And then there is our forthcoming EL product. Today it is a very large investment, one of the largest in our history, with no associated bookings. But we look at the transformative product we are building, and consider that the fastest growing part of the school population consists of students learning English as a second language, and we could not be more excited. Investing in these products, while expensive, is building long term, sustainable, intrinsic value.Does this close the door to acquisitions? It does not. We consider small tuck-in acquisitions, as Lexia was in 2013, where we can leverage assets like our data platform, distribution and brand, and could consider something more transformational, but the bar is very high because the internal possibilities are great.

Finally, in the future there will be the opportunity to increase per share intrinsic value through the repurchase of our own stock at a discount to the value we see in our business. As we have gone through the process of rebuilding our Language business and investing to build K-12, we have not had the balance sheet capacity to repurchase shares even as the price has been attractive.As our cash flow after internal investment grows, and the seasonal low point of our cash balance increases, this capacity will increase and repurchase would become a consideration. Next slide please.

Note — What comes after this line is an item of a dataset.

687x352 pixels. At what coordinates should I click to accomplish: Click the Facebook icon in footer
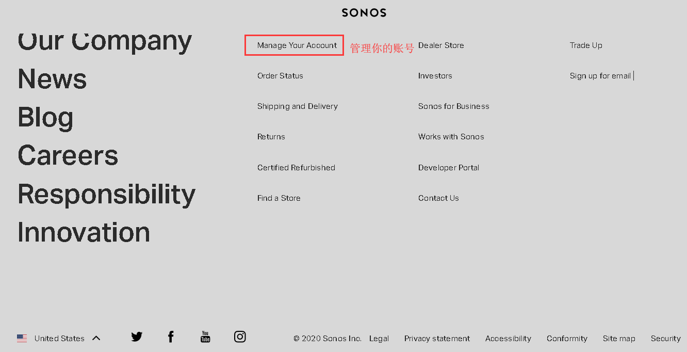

Let me end with an invitation. In March, we will hold our next Investor Day. What should you expect to learn? You will hear how we are changing lives and providing profound societal good. You will see demonstrations of exciting new products including our English Language learning product. I predict it will blow you away. You will hear how we intend to build on our foundation as the literacy expert in K-12, to be the expert in Literacy and Language. And you will hear how we will take greater advantage of the equity in the Rosetta Stone brand in new and exciting ways. We are excited to share our plans and look forward to seeing you in March.

With that, operator could you please open the call to questions.

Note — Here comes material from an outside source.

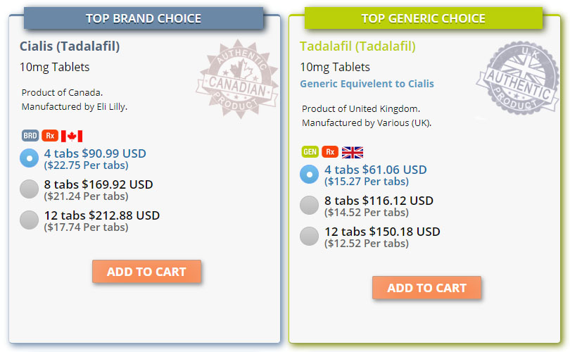Click the Authentic Canadian Product stamp

237,79
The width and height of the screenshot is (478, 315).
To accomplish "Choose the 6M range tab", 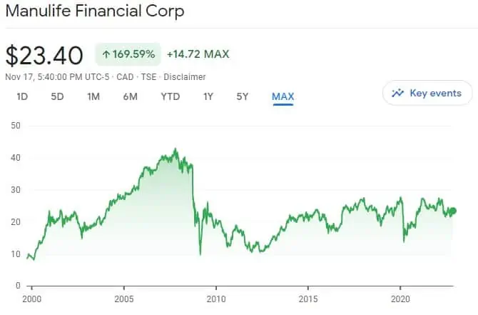I will tap(130, 96).
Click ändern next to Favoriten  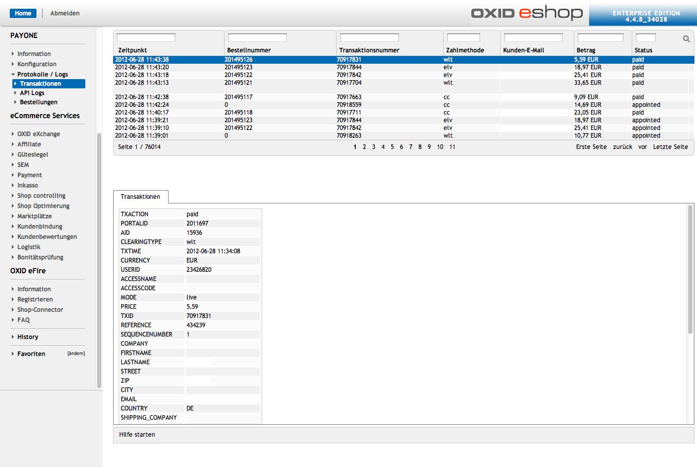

Matt Hulett -- President, Language

Thank you, ladies and gentlemen

Questions and Answers:

Operator

Thank you. [Operator Instructions] Our first question comes from the line of Alex Paris with Barrington Research. Please proceed with your question.

John Hass

Hi, Chris.

Nick Gaehde -- President of Lexia Learning

Hi, Chris.

Chris Howe -- Barrington Research -- analyst

Hi. Lots of questions here, but no particular order, your upfront investment that you're making in sales in marketing, can you talk more about this in regard to how are you balancing growth for new customers while not moving your eye off the ball when it comes to growth within existing accounts?

Nick Gaehde -- President of Lexia Learning

Sure, Chris. I think that's a question for me. This is Nick. Obviously, our customer base has grown substantially over the past few years and has made up both of large customer accounts and smaller customer accounts. One of the investments we are making in sales and marketing is to ensure that we are aligning the right cost structure with the right customer segment.

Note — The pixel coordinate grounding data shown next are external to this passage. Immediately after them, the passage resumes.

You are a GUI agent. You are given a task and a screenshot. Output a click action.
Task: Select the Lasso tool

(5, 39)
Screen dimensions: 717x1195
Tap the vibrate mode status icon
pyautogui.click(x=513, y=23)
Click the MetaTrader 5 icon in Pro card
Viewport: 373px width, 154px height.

We believe we can be more efficient serving those smaller renewals with one set of team members and then focusing other teams on those larger higher value accounts. And so it's an expansion of our inside sales team to focus on those high volume, low value customers and expansion of our field sales teams to continue to drive those larger customers and new business forward.

Chris Howe -- Barrington Research -- analyst

That's great. Thank you. And next moving to margins, in the past, you have mentioned the 40% of incremental revenue that will fall to adjusted EBITDA. Can you talk about this and if there's room for potential expansion opportunities, whether that be through expense rationalization or future price increases?

John Hass

Yes. I think it's the biggest near-term opportunities in business mix. The highest incremental margin parts of our business or the B2B businesses, the school-based business and the enterprise business as those businesses grow more quickly than the overall business that will improve margin in and of itself. I think we've been very disciplined in terms of costs we took $120 million out of costs a few years ago and essentially kept most of those costs flat.

G&A has been flat now for a number of years and we expect it to be again. R&D has been relatively flat, although there's been a shift in mix from language to literacy, which we expect to though, we expect to see that continue next year. Now that Matt and the language team have completed their platform consolidation on the language side. We think we have opportunity to reduce costs there and innovate more.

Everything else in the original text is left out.